The Union for the Disabled announced Sunday that it was throwing its support behind the National Union-National Religious Party in the March 28 national election.
The NU-NRP has made support of settlements a central focuses in its campaign, but the head of the Union for the Disabled, Momo Nekava, said he was looking beyond the color orange to the NRP's legislative track record, which he said was excellent when it came to promoting the rights of the disabled.
"We want politicians to know that those who are concerned about us will get our support," Nekava told The Jerusalem Post Sunday.
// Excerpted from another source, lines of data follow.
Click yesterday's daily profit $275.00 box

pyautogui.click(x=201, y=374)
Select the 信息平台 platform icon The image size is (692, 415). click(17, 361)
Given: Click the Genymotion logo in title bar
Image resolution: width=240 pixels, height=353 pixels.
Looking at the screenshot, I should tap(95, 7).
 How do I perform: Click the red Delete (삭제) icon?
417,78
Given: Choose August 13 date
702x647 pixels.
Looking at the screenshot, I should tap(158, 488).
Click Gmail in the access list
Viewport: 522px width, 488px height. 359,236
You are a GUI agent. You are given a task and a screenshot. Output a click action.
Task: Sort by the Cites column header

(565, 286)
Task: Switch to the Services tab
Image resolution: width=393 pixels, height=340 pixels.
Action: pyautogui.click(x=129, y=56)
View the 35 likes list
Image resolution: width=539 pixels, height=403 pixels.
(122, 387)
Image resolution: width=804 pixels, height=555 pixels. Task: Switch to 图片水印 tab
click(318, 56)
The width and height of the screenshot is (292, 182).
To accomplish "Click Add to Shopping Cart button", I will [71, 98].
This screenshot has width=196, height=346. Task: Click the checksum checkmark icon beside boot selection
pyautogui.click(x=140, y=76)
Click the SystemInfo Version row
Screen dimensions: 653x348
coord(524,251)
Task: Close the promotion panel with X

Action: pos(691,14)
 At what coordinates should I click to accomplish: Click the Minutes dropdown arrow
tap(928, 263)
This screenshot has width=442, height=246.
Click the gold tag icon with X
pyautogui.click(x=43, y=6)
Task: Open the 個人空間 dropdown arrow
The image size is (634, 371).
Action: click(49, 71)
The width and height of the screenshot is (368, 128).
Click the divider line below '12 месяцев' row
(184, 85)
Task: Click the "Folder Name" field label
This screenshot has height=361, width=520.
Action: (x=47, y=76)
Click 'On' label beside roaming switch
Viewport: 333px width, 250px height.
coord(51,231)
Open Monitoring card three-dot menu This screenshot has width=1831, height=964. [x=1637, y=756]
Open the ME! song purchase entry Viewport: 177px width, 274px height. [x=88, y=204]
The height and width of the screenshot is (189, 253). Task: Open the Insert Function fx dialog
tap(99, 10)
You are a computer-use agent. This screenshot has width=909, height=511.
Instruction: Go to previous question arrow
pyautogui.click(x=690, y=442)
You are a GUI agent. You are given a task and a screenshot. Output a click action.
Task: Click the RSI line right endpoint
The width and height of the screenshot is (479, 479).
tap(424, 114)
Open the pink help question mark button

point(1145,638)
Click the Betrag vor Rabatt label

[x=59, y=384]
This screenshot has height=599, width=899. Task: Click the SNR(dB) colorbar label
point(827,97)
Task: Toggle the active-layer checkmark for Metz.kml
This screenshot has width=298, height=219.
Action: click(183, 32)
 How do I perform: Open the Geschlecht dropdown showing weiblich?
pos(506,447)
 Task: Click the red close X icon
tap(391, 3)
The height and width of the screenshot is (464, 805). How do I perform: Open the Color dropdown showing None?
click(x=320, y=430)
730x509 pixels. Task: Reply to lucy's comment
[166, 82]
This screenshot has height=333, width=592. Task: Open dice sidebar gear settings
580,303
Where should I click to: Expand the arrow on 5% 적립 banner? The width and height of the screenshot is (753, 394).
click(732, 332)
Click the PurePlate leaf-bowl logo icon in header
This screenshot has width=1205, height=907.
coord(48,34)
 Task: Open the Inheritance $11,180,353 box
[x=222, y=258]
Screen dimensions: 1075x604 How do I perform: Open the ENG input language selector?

In the past, he said, he and his organization have stayed out of politics. But, he said, he and his organization would work during the next few weeks to persuade the 600,000 disabled voters to support the NU-NRP, out of gratitude for the work of MK Shaul Yahalom (NRP) in passing the Equal Accessibility Law last year.
"A tsunami has swept through Israeli politics, making old labels like left and right irrelevant," he said. Nekava said this opened the way for his organization to focus on parties such as the NRP that had good track records on social issues.
Appearing with Nekava at a media conference in Tel Aviv, NRP leader Zevulun Orlev pledged that his party would continue to work on behalf of the disabled. The NRP had made social welfare and education issues its highest priority throughout the campaign, he said.
"This is the first time that an organization for the disabled has endorsed a party based on its track record," Orlev said.
However not everyone at the press conference promised to vote for the NU-NRP. Yoav Kraien, who heads the Association for the Struggle for the Disabled, said he came to the conference to thank Yahalom, but that he had no plans to endorse any party. "He's a great legislator," Kraien said of Yahalom.
He said he was not willing to risk alienating legislators from other parties who had supported their cause, such as MK Nissim Dahan of Shas.